## Given text

Robert Fisher - The Painter-Man of William Creek, Outback South Australia
As ‘the Painter Man of William Creek’, Robert Fisher is
celebrated there, in Outback style, -one of his paintings is displayed on the
ceiling of the bar in the William Creek Hotel.
Fisher’s studio is at Trevor Wright’s place, and
“Wrightsair” is the William Creek based tourist operation which, during the
last seven years, has flown this adventurous modern artist on his wide-ranging
and movie-recording search over these most ancient Australian outback lands, for
subjects to feature in his paintings.
Over the millennia, Nature’s elemental energies have
stormed, worn, torn and crumpled the crust of our aged planet, and here in
Australia’s centre has exposed the
world’s oldest land mass.
The hugely dynamic sweep and swirl of mountain ranges, the
stretched flat plains between, and the snake-like convolutions of the rivers,
have been traversed and recorded by Robert Fisher during all seasons, in ‘the
Dry’ and in ‘the Wet’.
This deeply weathered land-face inspires and inspirits
Robert’s powerful paintings, and their poetic imagery also reveals the artists
particular personal and passionate response to the sense of space, and richness
of place in this environmentally heroic outback.
His works have included the mystical Ayer’s Rock (Uluru),
the tumbled Olgas (Kata Tjuta) and the vast salt-surfaced spread of Lake Eyre.
Australians respect the land-forming legends of our
Aboriginal peoples and their Ancestral Beings, as told in the lore and laws of
Tjukurpa, the Aboriginal mythology.
Fisher’s evocative and sensitive works are an aesthetic
response to the shaping forces of Nature and to sense of place, sympathetic with
that which finds spiritual association and expression in the Aboriginal legends.

## The problem
Carry on the article about painter Robert Fisher, picking up right after its last sentence.

## Material provided
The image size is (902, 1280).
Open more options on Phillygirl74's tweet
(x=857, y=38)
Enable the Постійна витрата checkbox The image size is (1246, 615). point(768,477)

## Written answer
In his “Lightning Strike” series Fisher remarkably
depicts the mood and majesty of sky-scapes, capturing the sudden electrical
illumination of the land in a powerful storm.
After a lightning-lit, thundering outback deluge, the next
night’s moon can loom brilliantly large in the clear blue-black space about
it, and Fisher’s spatially surrealist “Lunar Landscapes” are among his
most compelling works.
A remarkable feature of the southern outback and a
particular focus of interest for Robert Fisher is Lake Eyre.
The Lake is an enormous central sink to which eventually
drain the far north-eastern rivers, swollen and bank-bursting from the annual
“Big Wet”. Thus briefly watered,
at times to three quarters full, the
lake soon dries to a vast salt-surfaced sun-reflecting blaze of white.
During October last, Fisher flew Lake Eyre by day and by
night, storing impressions to depict in works expressly for the New York show,
held in February 2003, the works were vibrant depictions of the salt lake
and its spatial skyscapes, of sudden violent rain storms, and of moon-silvered
nightscapes.
Few painters attempt such nocturnes, but the moon has a
magical presence in Fisher’s repertoire, dramatically captured in a series
recording Australia’s historic 2002 outback Solar Eclipse.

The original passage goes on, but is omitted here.